David Bowie

I’ve mentioned to friends many times that growing up without a father, I was afforded a latitude of sorts to model myself after whomever I chose as surrogate. Certainly, there have been many, but David Bowie was the father of fathers in that regard. Lest anyone be confused, no, I never met him. I was only a fan, and I am confident that many of his fans have feelings akin to mine.

In an existence that demands conformity, he didn’t merely assure us that it was okay to be ourselves, he pushed us to be proud of what made us unique. And just as we got our minds around that, he added that we could make ourselves into whomever we wanted to be and completely revise ourselves whenever it simply suited us. So for 43 years, I have done so. The symbol tattooed on my wrist represents chaos. Change is my essence, but that essence was given to me and today, I must express my gratitude for it.

It is a sad truth that many of us creative-types lost our North-Star yesterday, as it became the Blackstar, a singularity collapsing in on itself as it succumbs to its own gravity. In order to be a professional creative, you must have faith in your vision, endure the struggle to realize it, and mute those little, nagging voices that constantly pressure you to conform your vision with what has safely come before. It takes bloody-minded nerve. It takes heroic bravery. It demands clarity of purpose, even if that purpose is merely some instinctive feeling that draws you in an unexpected direction.

Creative individuals go into the unexplored and return with the spoils that others are too fearful or incapable of getting for themselves. All of my life, the example who showed me that there is no territory too far afield has been David Bowie and I never would have had the bravery to take the chances that I have were it not for him. I don’t know that I would have had the faith to finally leave behind my struggles with substances were it not for his example. I don’t know that I would have believed that you could remain vital and creative throughout the whole of a career were it not for him. And these truths are bewildering because on paper, nothing he did should have ever worked out. He took his strangest cracks and made them chasms between himself and the mainstream, which only drew the mainstream irresistibly, gravitationally to him. While he worked hard to maintain his relevance, he never chased it. He just simply reinvented himself in such a way that the mainstream couldn’t possibly ignore.

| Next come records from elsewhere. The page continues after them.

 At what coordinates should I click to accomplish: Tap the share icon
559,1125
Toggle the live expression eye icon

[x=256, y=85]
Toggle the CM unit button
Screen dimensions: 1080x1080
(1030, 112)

David Bowie often identified with aliens but David Bowie was not himself an alien. He was a human being and his death reinforces that truth. But being human does not preclude dual status as alien.

Many of us grew up unable to relate to our surroundings, or indeed our own natures. David alone was culturally able to bring our quirks and disconnects into harmony. Without him, this world couldn’t have made sense for many of us. He was as weird as anything gets at times, yet he was famous and loved for it. If he could be so loved by so many, then surely the rest of us aliens could be too. Bowie made it clear the way to earning that love was to be ourselves, as strange and remarkable as we all are at our most essential.

Today, I am undeniably distraught at David Bowie’s passing, but it is the way with fathers that they must die one day. It follows that in his passing away, we have been passed his responsibility: to show all the young aliens we meet that they too can be at home on Earth, that they should be brave enough to follow their visions and be whatever they are and whatever they want to become. We must show them that there is nothing to be afraid of out there but accepting our unrealized selves. For the brighter they shine, the more they will enrich all of our lives.

David Bowie’s relentless persistence, bravery, and dogged creativity are a formidable legacy to be certain. But a legacy is only valid so long as its inheritors work to keep it alive. We have Bowie’s entire life to see, from beginning to end now. Let us keep him and his legacy alive in the way that best befits his memory.